Bedside echocardiography (point-of-care ultrasound, POCUS) provides rapid assessment of LVEF, regional wall motion, pericardial effusion, and mechanical complications in haemodynamically unstable ACS patients. A LVEF <30–35% in anterior STEMI indicates extremely high risk of cardiogenic shock and should prompt early escalation of support (inotropes, intra-aortic balloon pump or mechanical circulatory support).

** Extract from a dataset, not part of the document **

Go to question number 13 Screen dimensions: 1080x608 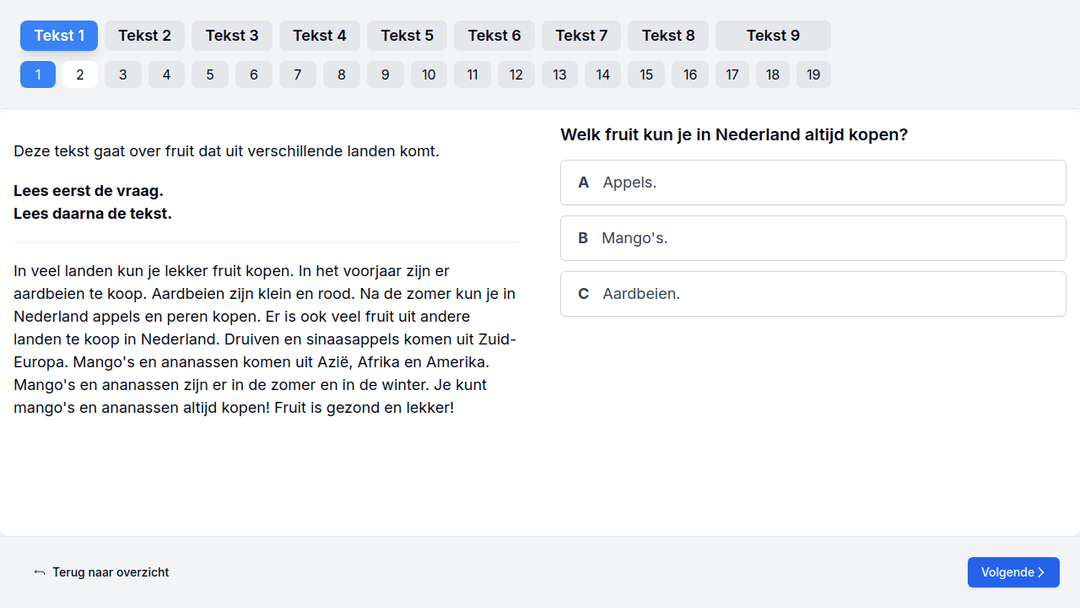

Flowchart comparing STEMI immediate reperfusion and NSTE-ACS GRACE-guided invasive management, with CCU admission criteria and a post-infarction VSD complication inset. — **Panel A:** ACS entry pathway showing chest pain patient, ECG within 10 min, troponin/clinical assessment, STEMI branch, and NSTE-ACS branch.. **Panel B:** STEMI pathway showing primary PCI, door-to-balloon <=90 min, fibrinolysis, door-to-needle <=30 min, rescue PCI, and early angiography.. **Panel C:** NSTE-ACS pathway showing GRACE score, very high-risk immediate invasive strategy, high-risk early invasive strategy within 24 h, and lower-risk selective invasive strategy.. **Panel D:** Post-infarction ventricular septal defect inset showing interventricular septal rupture, left-to-right shunt, harsh pansystolic murmur at left sternal border, intra-aortic balloon pump, and urgent closure..

SELF-CHECK

A 63-year-old woman is admitted with anterior STEMI. On day 3, she develops sudden haemodynamic deterioration: BP 80/60 mmHg, HR 125/min, SpO2 85% on room air. Examination reveals a new harsh pansystolic murmur loudest at the left sternal border, with bilateral crepitations up to the mid-zones. Bedside echo shows a left-to-right shunt across the interventricular septum. What is the complication and the correct immediate management?

A. Acute mitral regurgitation from papillary muscle rupture — urgent mitral valve surgery

B. Post-infarction ventricular septal defect — stabilise with vasodilators if not in shock, intra-aortic balloon pump, and urgent surgical or transcatheter closure

C. Dressler syndrome pericarditis — start high-dose aspirin and colchicine

D. Reinfarction with cardiogenic shock — repeat ECG and retrigger the reperfusion pathway

Reveal Answer

Answer: B. Post-infarction ventricular septal defect — stabilise with vasodilators if not in shock, intra-aortic balloon pump, and urgent surgical or transcatheter closure

The new harsh pansystolic murmur at the left sternal border (not apex) with L→R shunt on echo colour Doppler confirms a post-infarction ventricular septal defect (VSD) — septal rupture from anterior STEMI affecting the LAD territory. This is a mechanical complication distinct from papillary muscle rupture (which produces a murmur at the apex with pulmonary oedema but no left-to-right shunt). Initial management: vasodilators (nitroprusside or nitroglycerine — reduce afterload and left-to-right shunt) if not in profound shock; intra-aortic balloon pump (IABP) for haemodynamic support by reducing afterload and augmenting diastolic pressure; urgent surgical patch closure or transcatheter VSD closure. Mortality without surgical repair approaches 90% in the first 2 weeks.